As the catastrophe in Haiti continues to claim lives, the initial horrified reaction of the world and the selfless offers of assistance become more and more mixed with petty politicking.
The US military's takeover of emergency operations in Haiti has triggered a diplomatic row with countries and aid agencies furious at having flights redirected. Brazil and France lodged an official protest with Washington after US military aircraft were given priority at Port-au-Prince's congested airport, forcing many non-US flights to divert to the Dominican Republic.One politico, however, rose high above petty, getting his act to the level of his usual sublime idiocy:
"It appears the gringos are militarily occupying Haiti," Mr Chavez said. "Obama, send medicine, doctors and water - not more soldiers."Gringos wisely preferred not to respond, which is unnecessary with Caudillo anyway. He enjoys his own voice without being bothered to listen to anyone.

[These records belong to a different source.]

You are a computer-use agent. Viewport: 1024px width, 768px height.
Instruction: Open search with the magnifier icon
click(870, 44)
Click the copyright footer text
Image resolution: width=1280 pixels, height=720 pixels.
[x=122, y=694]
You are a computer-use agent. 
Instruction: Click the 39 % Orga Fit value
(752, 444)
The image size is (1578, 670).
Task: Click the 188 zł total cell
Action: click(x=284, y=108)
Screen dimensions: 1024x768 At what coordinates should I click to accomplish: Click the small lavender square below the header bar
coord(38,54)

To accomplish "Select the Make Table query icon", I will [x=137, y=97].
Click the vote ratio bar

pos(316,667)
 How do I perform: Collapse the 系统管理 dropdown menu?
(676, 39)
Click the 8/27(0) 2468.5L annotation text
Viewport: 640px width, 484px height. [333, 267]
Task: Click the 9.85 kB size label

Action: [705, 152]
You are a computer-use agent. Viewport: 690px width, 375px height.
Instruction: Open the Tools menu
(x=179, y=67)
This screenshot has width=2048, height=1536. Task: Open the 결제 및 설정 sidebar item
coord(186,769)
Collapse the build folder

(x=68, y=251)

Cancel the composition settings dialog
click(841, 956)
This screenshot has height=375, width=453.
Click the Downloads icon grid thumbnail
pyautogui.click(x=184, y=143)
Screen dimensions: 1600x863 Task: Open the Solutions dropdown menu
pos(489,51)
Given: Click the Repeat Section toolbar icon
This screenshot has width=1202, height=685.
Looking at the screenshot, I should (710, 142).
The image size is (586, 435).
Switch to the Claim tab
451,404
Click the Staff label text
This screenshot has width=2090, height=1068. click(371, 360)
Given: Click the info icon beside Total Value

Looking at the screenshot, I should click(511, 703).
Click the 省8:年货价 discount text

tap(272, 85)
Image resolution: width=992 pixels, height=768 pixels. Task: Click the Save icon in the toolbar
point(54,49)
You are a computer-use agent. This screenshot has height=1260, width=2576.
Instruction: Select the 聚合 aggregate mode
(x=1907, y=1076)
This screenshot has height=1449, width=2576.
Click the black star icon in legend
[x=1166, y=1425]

On the other side of the world, the gringos are politicking too. While about 240 Israeli army folks deployed the first field hospital in Haiti and started saving lives, what do you think takes the central place in Guardian's coverage of Israel? Yep, it was a right guess:
Netanyahu aides dismiss ex-maid's allegations against his wife as lies
Of course, don't expect a mention of the hospital in Guardian (and most of other British news sources). It is not that I expect lavish praise - the help of this kind shouldn't be awarded by anything, including praise. But anyway:
The IDF's field hospital in the Haitian capital worked at full capacity throughout Sunday, treating a relentless stream of victims from what a senior IDF medical officer described as "the war outside." Overnight Saturday, in what staff described as one of the most fulfilling moments of their work, the Israeli doctors delivered a baby boy, whose mother, Gubilande Jean Michel, promptly declared would be named "Israel."Which is, you would agree, much better than any praise.